The offer is an expansion of inducements the system has made for the past five years, which officials say has generated significant savings.
What’s different this year is that Superintendent Jim Morse is telling employees who have worked for the system for at least 10 years and meet the mininum retirement age of either 60 or 62, depending on when they were hired, that the bonuses may or may not be around next year.
The other thing is that the potential bonus was capped last year at $10,000, so some workers could get twice that amount if they choose to leave by the end of the school year in June.
The spur for the offer is a continued projected revenue shortfall, which for the next budget year starting July 1 could be as much as $4 million.
Last year’s early-retirement bonuses led 43 eligible teachers, administrators and other workers to leave, saving the system $1.5 million because some were not replaced and other jobs were filled with lower-paid employees.
Administrators say about 200 of the department’s 1,140 workers are eligible for the new offer, which would pay a minimum of $10,000 or 30 percent of salary up to a maximum of $20,000, offered in four annual installments.
Eligible workers have until the end of the month to apply, but acceptance isn’t guaranteed.
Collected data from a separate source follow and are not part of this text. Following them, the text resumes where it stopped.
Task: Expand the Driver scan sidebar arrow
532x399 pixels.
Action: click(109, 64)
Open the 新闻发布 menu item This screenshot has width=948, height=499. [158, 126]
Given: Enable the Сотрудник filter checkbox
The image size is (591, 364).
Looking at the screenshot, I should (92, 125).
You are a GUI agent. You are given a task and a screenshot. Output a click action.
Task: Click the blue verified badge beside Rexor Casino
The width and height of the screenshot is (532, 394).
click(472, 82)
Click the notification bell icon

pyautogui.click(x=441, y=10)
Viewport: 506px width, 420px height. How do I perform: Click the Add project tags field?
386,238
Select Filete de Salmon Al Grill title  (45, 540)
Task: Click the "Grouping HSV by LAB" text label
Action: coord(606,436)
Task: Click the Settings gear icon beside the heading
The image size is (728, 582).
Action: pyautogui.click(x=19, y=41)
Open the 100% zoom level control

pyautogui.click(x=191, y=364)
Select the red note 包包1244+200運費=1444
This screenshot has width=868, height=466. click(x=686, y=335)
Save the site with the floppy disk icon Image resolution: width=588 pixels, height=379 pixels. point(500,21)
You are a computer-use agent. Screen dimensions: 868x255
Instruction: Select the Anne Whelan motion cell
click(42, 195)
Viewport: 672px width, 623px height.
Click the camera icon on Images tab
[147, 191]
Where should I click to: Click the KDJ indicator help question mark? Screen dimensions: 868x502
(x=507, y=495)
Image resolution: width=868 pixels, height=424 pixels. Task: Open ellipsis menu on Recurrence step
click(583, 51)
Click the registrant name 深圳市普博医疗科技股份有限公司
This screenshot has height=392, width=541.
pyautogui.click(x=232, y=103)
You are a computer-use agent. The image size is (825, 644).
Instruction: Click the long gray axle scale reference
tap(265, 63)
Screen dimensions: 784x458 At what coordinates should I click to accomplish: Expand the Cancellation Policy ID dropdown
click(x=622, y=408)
Morse said he only agreed to the plan on the condition that enough workers accepted it to guarantee “significant” savings, and that won’t be known until after Feb. 28.
It’s true that the offer doesn’t guarantee that only underperforming staff members will leave. Indeed, top teachers and other effective workers could just as easily take it as anyone else.
No, the goal here is far more direct — saving money in a way that doesn’t require the dismissal of people who like and need their jobs and want to keep them. Of course, that only works if enough people accept the offer.
If not, the $4 million shortfall is going to have to be handled in ways that will be less pleasing to staff. Which, of course, is the real incentive to grab the extra cash while it is on the table.